- WHAT IS BEING ASKED
Please take the records that follow and repeat exactly the lines starting with the line with "is (1096, 763)." and going on through the line with "Open 記事を読む link".

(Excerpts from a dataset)
#####

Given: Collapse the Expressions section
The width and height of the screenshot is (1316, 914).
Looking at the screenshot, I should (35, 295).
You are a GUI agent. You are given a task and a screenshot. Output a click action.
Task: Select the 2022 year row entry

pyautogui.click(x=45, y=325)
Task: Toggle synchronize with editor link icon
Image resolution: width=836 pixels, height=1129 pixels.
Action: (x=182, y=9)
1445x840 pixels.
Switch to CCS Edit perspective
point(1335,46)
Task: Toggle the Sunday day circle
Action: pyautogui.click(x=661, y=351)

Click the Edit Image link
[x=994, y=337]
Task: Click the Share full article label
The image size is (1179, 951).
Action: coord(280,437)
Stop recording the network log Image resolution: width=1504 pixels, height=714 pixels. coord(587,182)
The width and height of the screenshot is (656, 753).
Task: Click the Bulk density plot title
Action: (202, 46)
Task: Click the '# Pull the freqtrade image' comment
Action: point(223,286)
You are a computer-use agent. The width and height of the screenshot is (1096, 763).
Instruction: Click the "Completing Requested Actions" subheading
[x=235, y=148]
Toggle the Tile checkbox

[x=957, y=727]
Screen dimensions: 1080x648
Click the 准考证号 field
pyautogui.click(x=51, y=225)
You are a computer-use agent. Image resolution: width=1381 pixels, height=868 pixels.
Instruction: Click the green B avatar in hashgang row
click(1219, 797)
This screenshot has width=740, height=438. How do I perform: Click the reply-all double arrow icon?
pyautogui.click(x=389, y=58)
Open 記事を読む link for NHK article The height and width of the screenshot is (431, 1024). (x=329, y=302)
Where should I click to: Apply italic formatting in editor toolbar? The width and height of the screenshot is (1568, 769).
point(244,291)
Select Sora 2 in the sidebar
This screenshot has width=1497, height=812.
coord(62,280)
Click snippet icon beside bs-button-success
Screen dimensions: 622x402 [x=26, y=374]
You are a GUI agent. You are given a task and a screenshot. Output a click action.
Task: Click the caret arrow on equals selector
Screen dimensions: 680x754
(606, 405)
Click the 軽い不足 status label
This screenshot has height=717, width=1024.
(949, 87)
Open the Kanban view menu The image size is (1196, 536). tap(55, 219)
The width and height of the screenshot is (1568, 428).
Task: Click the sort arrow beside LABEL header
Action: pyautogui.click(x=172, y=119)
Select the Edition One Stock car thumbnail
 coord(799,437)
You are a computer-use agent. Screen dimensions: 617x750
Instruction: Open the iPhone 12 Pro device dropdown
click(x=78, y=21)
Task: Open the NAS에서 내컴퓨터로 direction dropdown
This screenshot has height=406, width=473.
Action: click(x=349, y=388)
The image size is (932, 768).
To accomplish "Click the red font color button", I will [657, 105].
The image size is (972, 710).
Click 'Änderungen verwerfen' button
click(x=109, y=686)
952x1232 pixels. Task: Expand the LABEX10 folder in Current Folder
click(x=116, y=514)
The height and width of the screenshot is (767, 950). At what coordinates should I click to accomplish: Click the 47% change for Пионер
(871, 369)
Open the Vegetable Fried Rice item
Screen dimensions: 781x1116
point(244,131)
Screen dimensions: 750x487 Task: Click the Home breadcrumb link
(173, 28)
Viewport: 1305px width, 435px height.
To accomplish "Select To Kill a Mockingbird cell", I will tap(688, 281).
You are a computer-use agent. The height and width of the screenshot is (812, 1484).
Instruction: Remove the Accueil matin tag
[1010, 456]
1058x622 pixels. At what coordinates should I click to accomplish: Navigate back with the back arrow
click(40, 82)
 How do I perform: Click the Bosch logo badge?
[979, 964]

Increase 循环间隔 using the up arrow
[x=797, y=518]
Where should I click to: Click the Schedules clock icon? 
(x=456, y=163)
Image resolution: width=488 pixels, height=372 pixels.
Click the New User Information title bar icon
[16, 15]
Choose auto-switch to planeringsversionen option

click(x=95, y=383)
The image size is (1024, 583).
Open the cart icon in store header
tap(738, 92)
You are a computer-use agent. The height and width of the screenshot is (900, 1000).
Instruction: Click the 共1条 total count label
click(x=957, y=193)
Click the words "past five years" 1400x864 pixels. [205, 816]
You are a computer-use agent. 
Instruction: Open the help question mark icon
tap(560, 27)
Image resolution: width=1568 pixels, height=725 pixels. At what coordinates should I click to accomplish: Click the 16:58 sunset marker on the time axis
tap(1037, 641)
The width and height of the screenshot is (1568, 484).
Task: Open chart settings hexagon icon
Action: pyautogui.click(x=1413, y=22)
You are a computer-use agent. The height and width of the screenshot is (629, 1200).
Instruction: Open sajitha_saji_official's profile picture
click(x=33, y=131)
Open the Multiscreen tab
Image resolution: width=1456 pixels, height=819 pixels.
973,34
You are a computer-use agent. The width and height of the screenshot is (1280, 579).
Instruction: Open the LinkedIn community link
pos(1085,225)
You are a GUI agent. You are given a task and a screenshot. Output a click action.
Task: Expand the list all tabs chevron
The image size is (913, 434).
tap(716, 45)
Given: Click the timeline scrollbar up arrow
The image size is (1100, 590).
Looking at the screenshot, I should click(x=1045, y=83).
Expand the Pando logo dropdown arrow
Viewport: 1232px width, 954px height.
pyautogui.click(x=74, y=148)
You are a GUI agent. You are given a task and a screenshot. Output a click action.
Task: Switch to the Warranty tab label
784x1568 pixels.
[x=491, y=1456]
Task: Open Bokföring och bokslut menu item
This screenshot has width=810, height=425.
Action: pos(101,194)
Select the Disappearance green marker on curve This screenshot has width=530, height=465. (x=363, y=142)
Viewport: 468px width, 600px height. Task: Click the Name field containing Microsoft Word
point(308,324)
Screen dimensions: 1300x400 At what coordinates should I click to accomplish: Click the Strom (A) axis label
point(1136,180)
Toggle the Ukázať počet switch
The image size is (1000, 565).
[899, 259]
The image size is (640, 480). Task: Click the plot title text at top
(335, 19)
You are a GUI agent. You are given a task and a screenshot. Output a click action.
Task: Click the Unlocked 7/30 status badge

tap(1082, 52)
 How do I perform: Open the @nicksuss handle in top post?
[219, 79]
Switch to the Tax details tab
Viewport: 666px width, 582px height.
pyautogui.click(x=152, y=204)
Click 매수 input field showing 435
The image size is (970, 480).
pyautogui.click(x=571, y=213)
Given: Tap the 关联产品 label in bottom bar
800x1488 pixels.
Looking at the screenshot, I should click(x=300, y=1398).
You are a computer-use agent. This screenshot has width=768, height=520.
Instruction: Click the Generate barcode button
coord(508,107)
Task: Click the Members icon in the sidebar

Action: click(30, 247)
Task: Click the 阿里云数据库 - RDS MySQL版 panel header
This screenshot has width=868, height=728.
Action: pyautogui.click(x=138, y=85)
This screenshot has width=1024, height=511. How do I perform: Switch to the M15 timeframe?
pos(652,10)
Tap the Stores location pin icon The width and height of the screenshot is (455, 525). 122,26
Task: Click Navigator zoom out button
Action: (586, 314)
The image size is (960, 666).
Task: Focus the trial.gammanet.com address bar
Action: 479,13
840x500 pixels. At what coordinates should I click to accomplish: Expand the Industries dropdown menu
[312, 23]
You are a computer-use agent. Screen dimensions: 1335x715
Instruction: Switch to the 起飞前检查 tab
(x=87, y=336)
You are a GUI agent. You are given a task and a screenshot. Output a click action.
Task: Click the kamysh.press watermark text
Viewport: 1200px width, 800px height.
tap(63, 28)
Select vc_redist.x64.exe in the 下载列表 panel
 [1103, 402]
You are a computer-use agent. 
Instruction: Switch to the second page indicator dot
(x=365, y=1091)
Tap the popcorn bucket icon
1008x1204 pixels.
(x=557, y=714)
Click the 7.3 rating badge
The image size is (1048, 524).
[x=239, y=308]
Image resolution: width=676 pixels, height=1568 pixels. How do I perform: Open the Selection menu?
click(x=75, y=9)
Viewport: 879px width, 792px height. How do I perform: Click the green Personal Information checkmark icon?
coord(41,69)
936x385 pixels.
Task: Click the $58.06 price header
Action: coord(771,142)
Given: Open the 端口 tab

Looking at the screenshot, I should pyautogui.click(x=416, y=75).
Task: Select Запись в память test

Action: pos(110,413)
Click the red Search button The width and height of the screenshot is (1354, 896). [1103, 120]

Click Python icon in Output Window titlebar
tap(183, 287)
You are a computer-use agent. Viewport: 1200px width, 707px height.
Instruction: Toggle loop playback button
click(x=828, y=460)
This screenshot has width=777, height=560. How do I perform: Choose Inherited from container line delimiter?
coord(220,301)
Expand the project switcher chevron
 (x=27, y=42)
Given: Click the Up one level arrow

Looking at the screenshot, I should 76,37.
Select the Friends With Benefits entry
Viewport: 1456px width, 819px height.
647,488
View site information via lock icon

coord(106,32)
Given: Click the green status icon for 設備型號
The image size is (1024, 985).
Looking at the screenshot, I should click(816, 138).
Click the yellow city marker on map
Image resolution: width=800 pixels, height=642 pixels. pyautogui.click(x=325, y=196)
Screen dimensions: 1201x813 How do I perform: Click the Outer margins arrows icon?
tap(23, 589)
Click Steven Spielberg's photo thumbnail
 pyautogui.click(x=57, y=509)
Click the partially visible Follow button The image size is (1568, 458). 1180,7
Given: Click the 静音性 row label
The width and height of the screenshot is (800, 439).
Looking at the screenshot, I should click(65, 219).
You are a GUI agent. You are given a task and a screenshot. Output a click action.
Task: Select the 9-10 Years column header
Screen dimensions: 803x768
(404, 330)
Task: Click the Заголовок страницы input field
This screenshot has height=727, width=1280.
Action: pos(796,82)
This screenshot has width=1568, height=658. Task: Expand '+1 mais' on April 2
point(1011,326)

#####

- REPLY TO THE TASK
You are a computer-use agent. The width and height of the screenshot is (1096, 763).
Instruction: Click the "Completing Requested Actions" subheading
[x=235, y=148]
Toggle the Tile checkbox

[x=957, y=727]
Screen dimensions: 1080x648
Click the 准考证号 field
pyautogui.click(x=51, y=225)
You are a computer-use agent. Image resolution: width=1381 pixels, height=868 pixels.
Instruction: Click the green B avatar in hashgang row
click(1219, 797)
This screenshot has width=740, height=438. How do I perform: Click the reply-all double arrow icon?
pyautogui.click(x=389, y=58)
Open 記事を読む link for NHK article The height and width of the screenshot is (431, 1024). (x=329, y=302)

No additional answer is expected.